== GIVEN INSTRUCTION ==
Can you reproduce the part of the items that opens with the line containing "The image size is (602, 419)." and runs through the end of the items, word for word and without the pictures?

== RECORDS SHOWN ==
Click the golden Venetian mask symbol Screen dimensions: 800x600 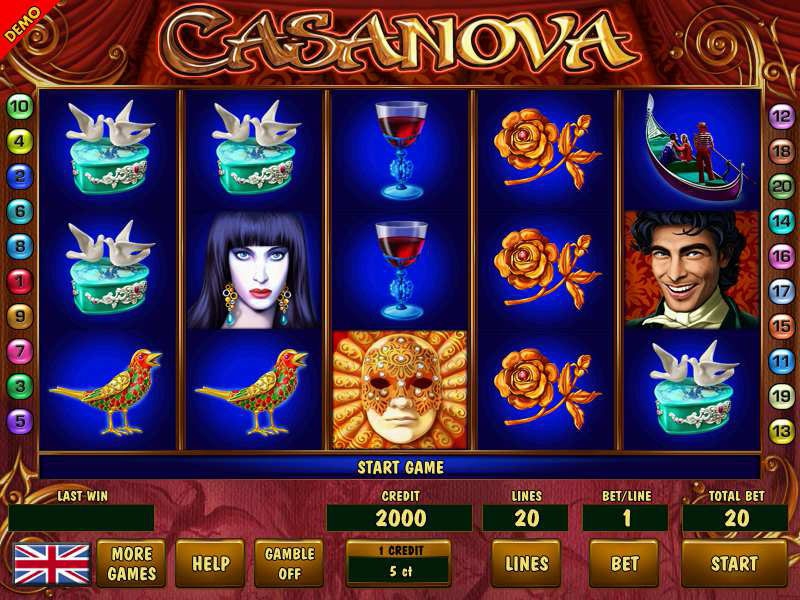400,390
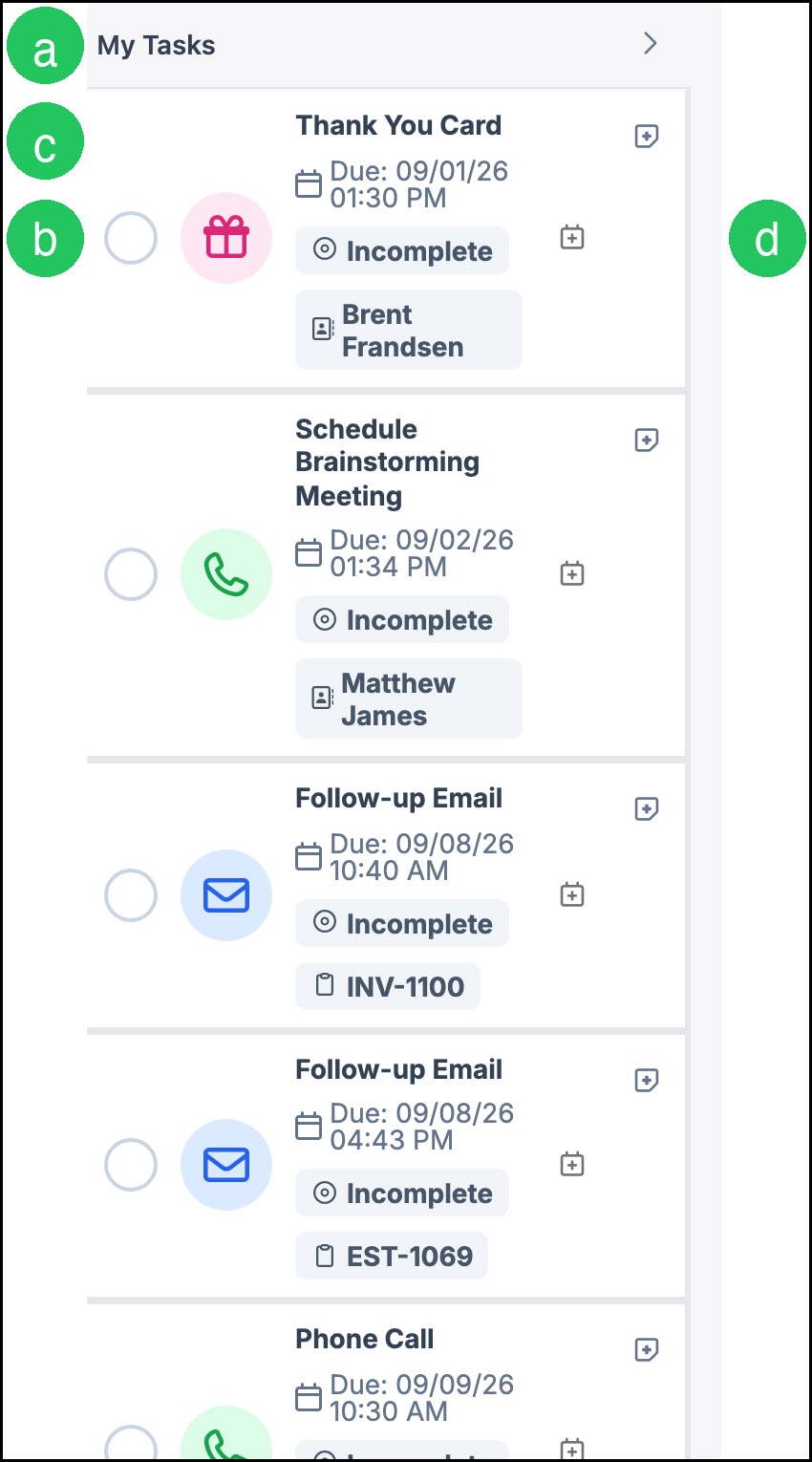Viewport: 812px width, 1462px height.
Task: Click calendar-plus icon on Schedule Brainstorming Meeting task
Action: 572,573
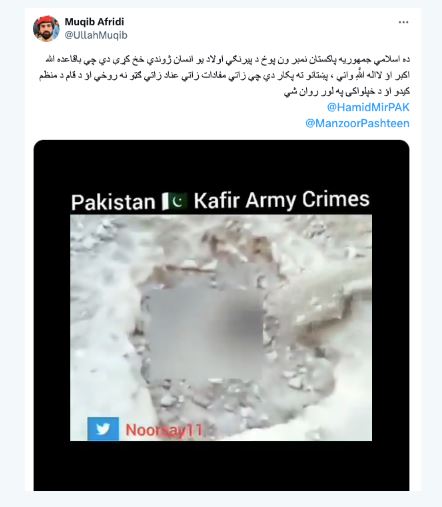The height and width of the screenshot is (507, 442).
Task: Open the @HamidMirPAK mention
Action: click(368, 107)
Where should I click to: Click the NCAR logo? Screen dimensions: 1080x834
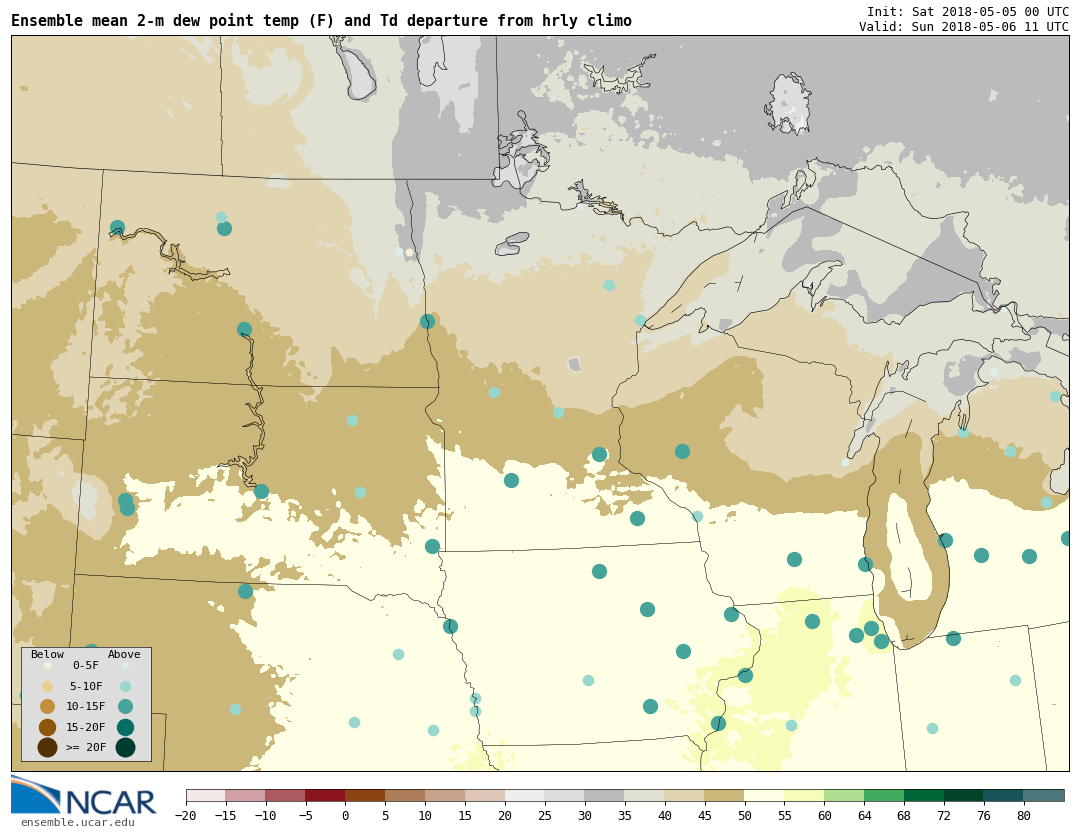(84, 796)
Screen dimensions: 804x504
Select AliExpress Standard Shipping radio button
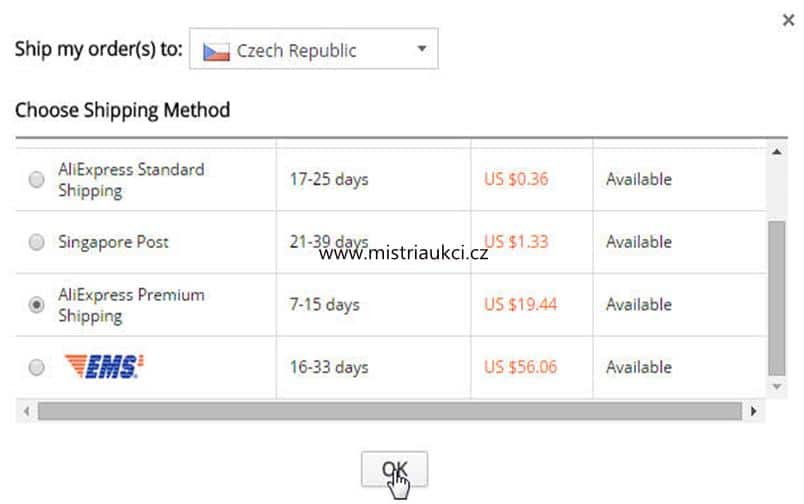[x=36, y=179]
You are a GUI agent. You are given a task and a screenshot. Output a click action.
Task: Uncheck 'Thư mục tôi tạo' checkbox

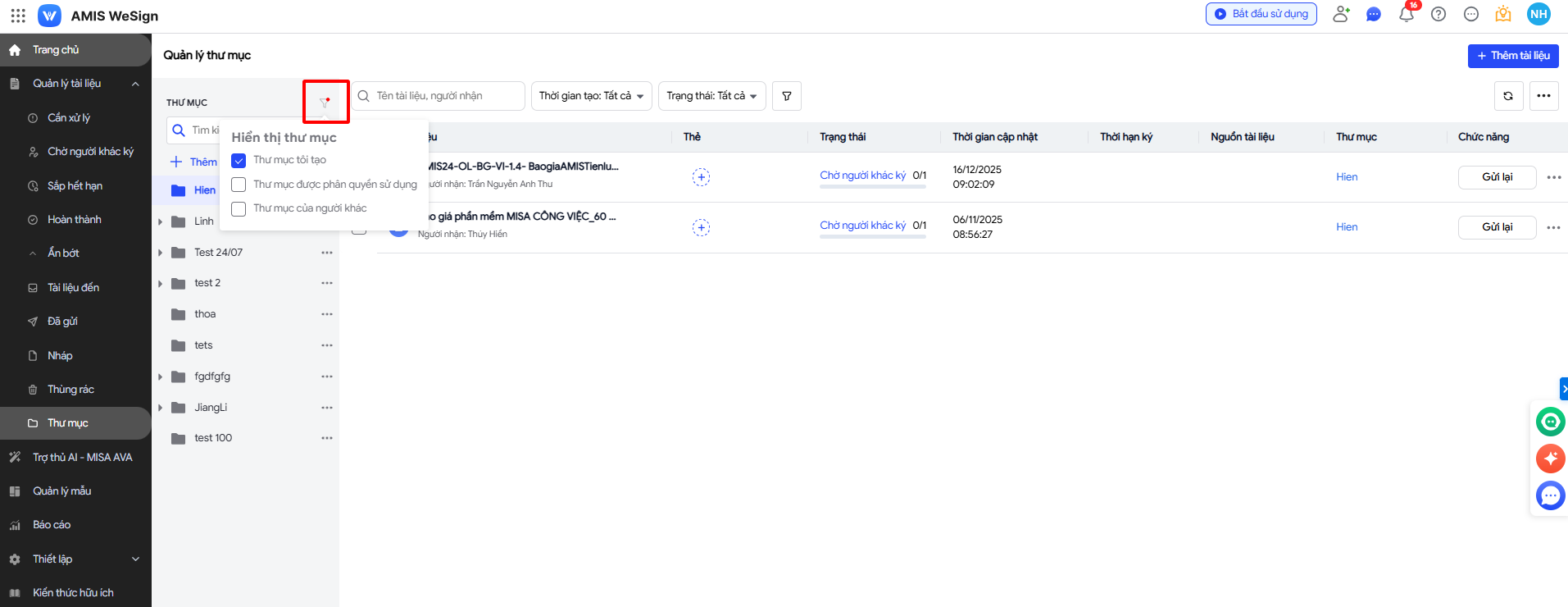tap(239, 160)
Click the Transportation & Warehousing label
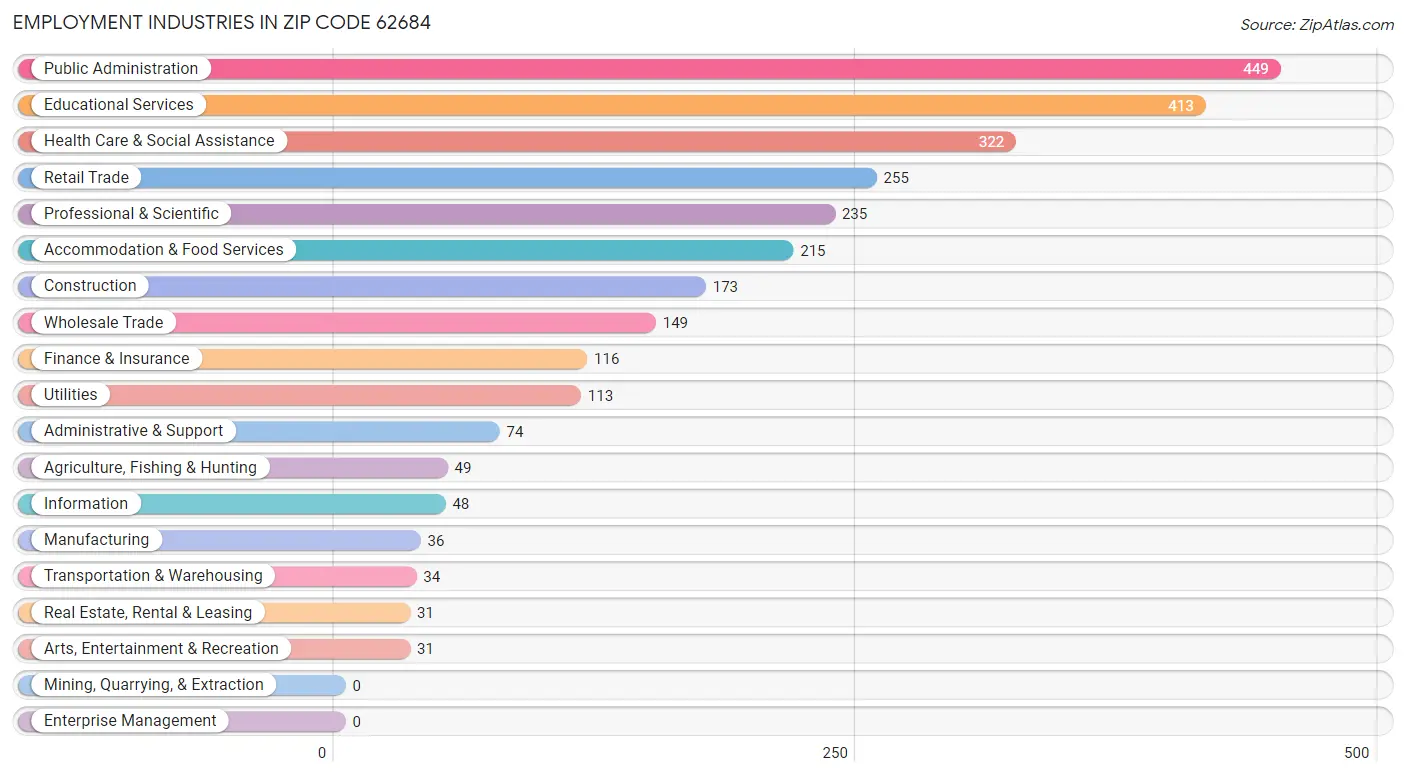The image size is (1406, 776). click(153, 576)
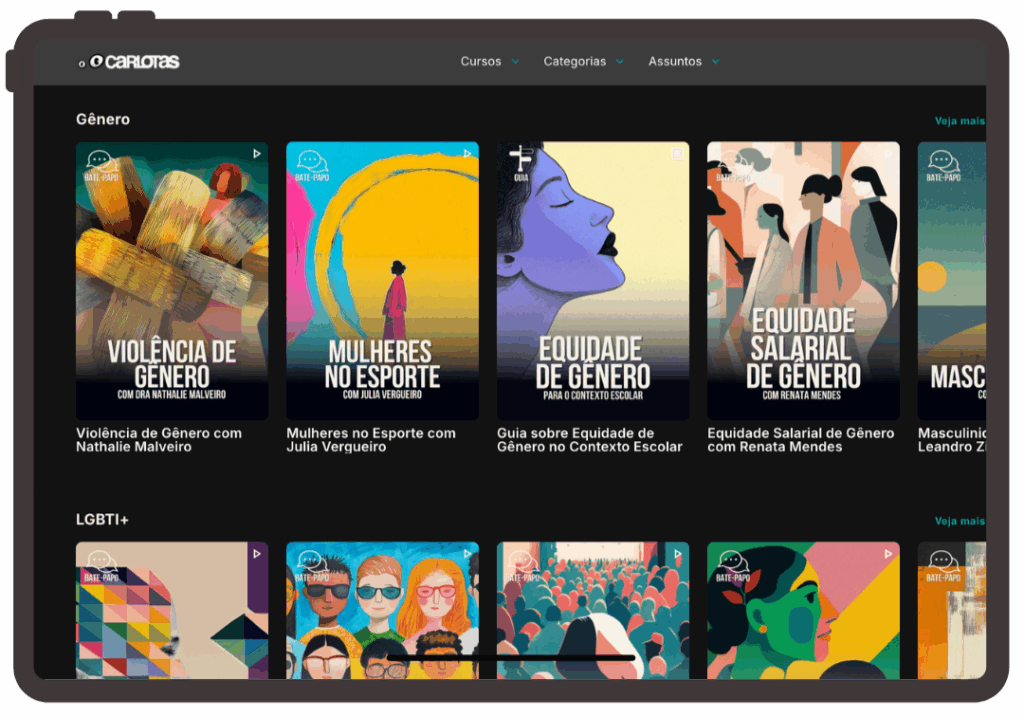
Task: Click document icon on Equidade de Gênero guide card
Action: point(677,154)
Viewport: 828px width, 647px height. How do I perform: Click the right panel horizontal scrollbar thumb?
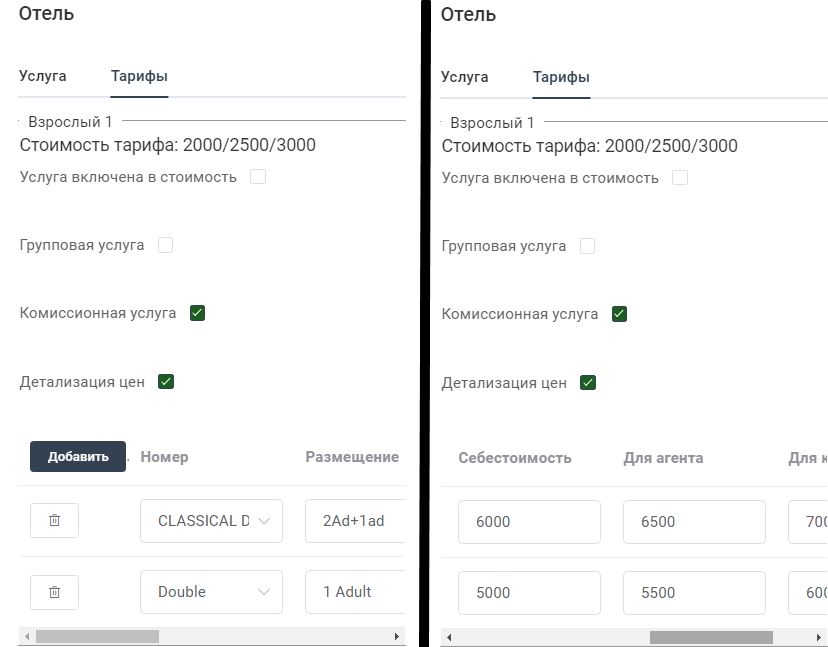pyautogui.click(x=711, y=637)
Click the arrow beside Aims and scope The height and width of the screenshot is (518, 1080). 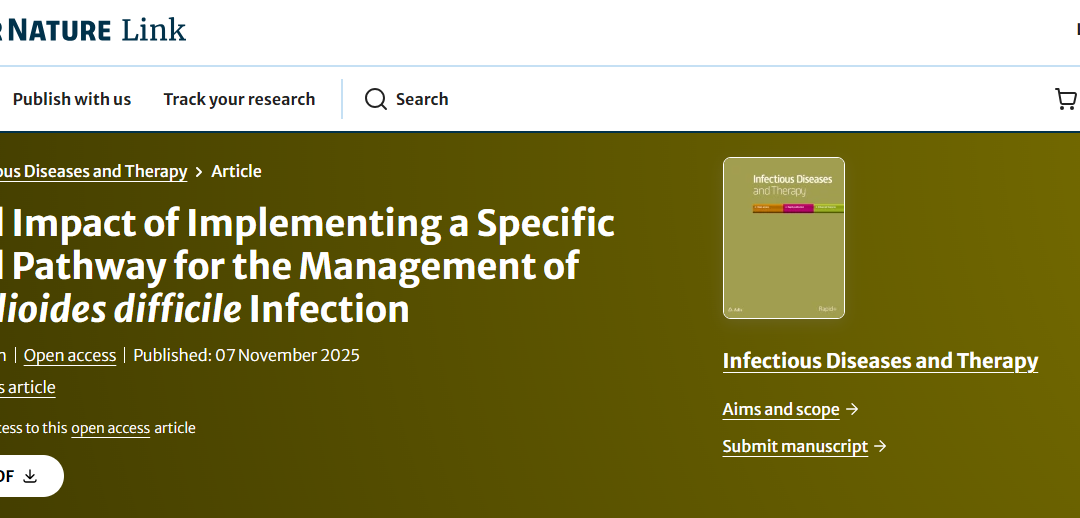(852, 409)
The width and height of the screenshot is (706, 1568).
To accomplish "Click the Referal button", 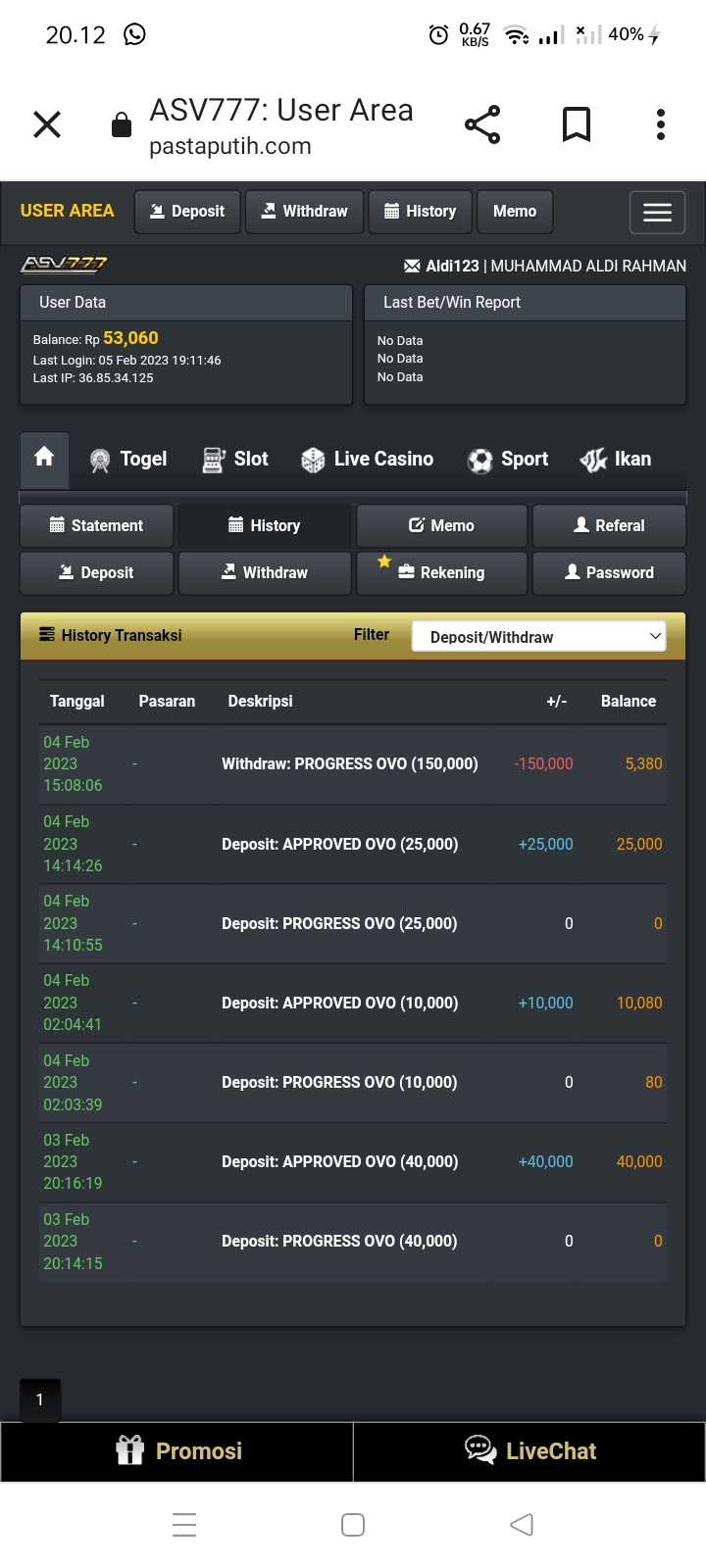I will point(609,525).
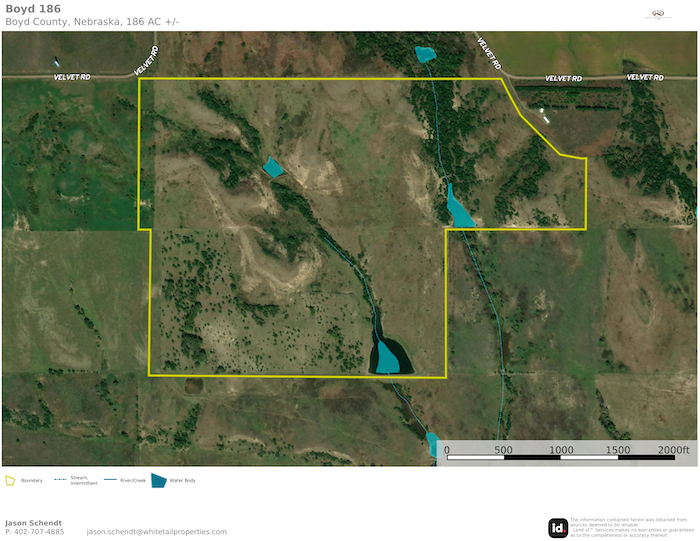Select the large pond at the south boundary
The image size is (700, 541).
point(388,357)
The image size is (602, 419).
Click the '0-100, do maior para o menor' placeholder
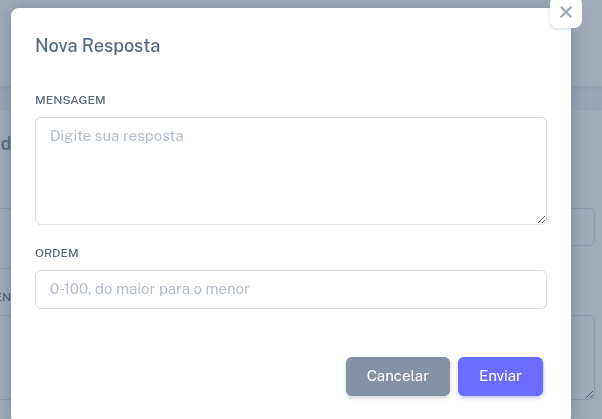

== ANSWER IN FULL ==
The image size is (602, 419).
Click the '0-100, do maior para o menor' placeholder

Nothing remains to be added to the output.